Dozens of Vikings have died under my command in The Banner Saga: Factions. They died due to misclicks. They died due to my failure to make a decision within the 60-second turn limit, leaving them stranded and out of position. They died piecemeal as I accidentally advanced them to within striking distance of my opponent’s archers.
They died so I could get the mechanics of this game through my horned helmet and into my stupid skull. Tactical RPGs are often deep, and The Banner Saga: Factions is about as deep as the wreckage of a longship, resting somewhere in the murk of the North Atlantic. Whereas most tactical RPGs feel like fleshed out puzzles, The Banner Saga is nearly as stark and abstract as chess.

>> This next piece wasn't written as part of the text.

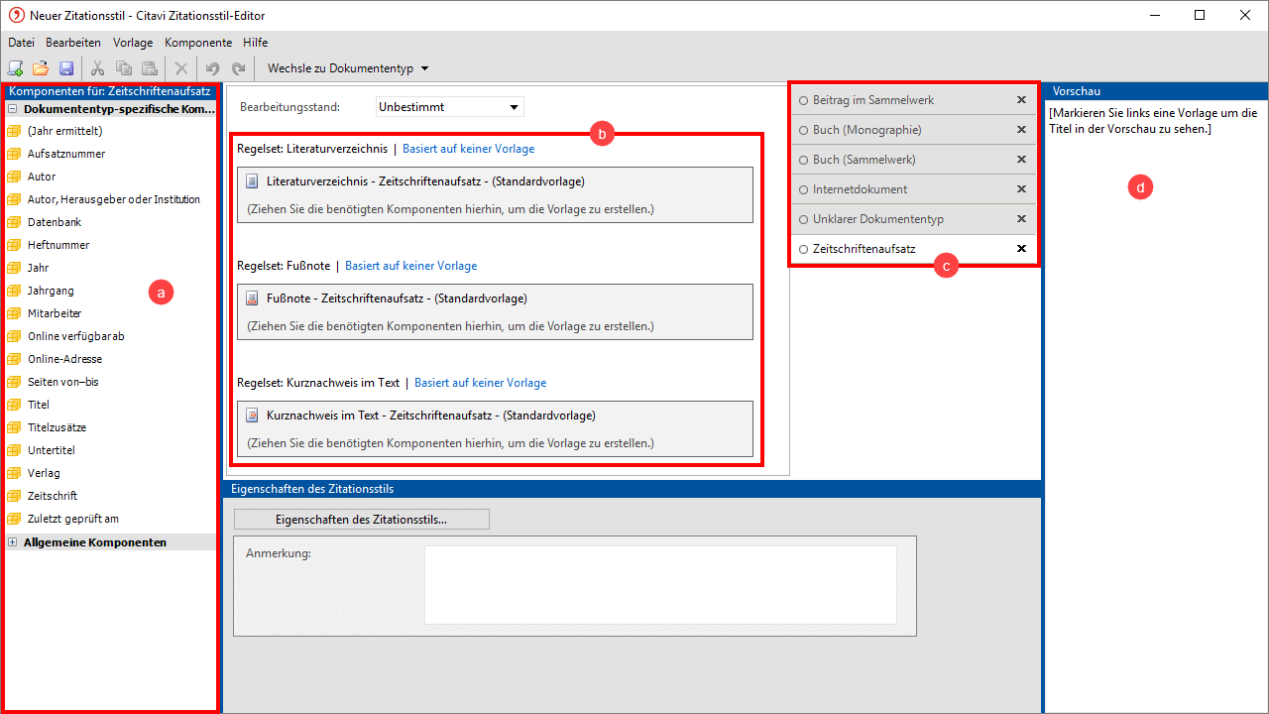This screenshot has height=714, width=1269.
Task: Click into the Anmerkung text field
Action: [660, 585]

“Heroes aren’t supposed to die”
Wave The Flag
This finality is what makes The Banner Saga an extremely interesting game. I would almost say it’s too intense for me; I actually began to dread playing after a few losses. I was scared by the potential for fatal errors that haunted every one of my turns. My fears were exacerbated by my inexperience and the game’s current lack of a matchmaking system based on player experience. Stoic intends for The Banner Saga to be an RPG for adults. I know nothing about the lore yet, but the multiplayer iteration of the game feels bleak enough without the details of the forthcoming dark fantasy story. The animation is intentionally reminiscent of Disney’s classic Sleeping Beauty. I was initially confused by this, but then I remembered the climactic battle, when Maleficent surrounds the Prince and Princess in a forest of thorns and transforms into a dragon (one of the most fearsome creatures in animation history). Yeah, that’s the Disney vibe that The Banner Saga is going for.
The feeling of doom certainly extended to my experience with the combat. It’s harsh, and the gorgeous animations and sounds only emphasize this harshness further. In most RPGs, when you see a dead unit you equate it with the experience points you gained. In The Banner Saga you feel the cost of every unit weighing on you. The scariest, most eye-opening part of Saving Private Ryan is when the door on the landing craft comes down and the German machine guns immediately begin ripping through the American soldiers. That moment serves the movie so well because it’s completely unexpected. Heroes aren’t supposed to die en masse in the first five minutes of a movie. This de-heroization of the soldiers by means of terrible, sudden, and impersonal violence makes you feel the loss of their potential stories. Some soldiers weren’t lucky enough to make it to the beach on which their fellows died.
With that in mind, The Banner Saga: Factions might be the Saving Private Ryan of RPGs. The units that I thought would be safe were the least likely to be. There are giant units that take up four squares on the map (rather than the regular one unit), but in my experience players overestimate their stamina and get cocky, leading to frequent early demise. Then there are the archers, who are always kept in theoretical safety behind the devastating melee-type Vikings. But it takes excellent positioning to keep your opponent from sneaking through your line with a disruptive axeman. No unit can remain unsullied by battle unless you take extreme care to guard it, especially when you play against an experienced opponent who knows how to exploit his units’ special abilities.
Die By The Blade
In most tactical RPGs, you keep weak units safe and have them retreat from the front so that you can use their attacks and abilities in the future. The Banner Saga applies its irrevocabality to damage, too. Health and damage are the same stat: strength. If you lose one, then you lose the other. There is no such thing as a glass cannon here. It is very important to protect your strength supply (the sum total of the strengths of all six of your units), and for that you must build your units with sufficient armor. The points you apply in strength and armor, as well as special abilities, are all drawn from the same pool. There is potential for enormous variations in builds, and the community is already busy comparing them on the forums.
“…a cold, cold Viking death”
There is so much original depth here. The Banner Saga seems primed to attract a hardcore demographic. On Stoic’s forums there is already a healthy amount of theory being written about the game. On the other hand, I’ve faced some of these extremely knowledgeable players with min-maxed builds, and it is utterly discouraging for a newcomer. But even if you are (like me) afraid to see many a cold, cold Viking death that you should have prevented, it is hard to deny that it all has a certain beauty. The Banner Saga: Factions is a dark challenge, and one I believe the Vikings would have appreciated.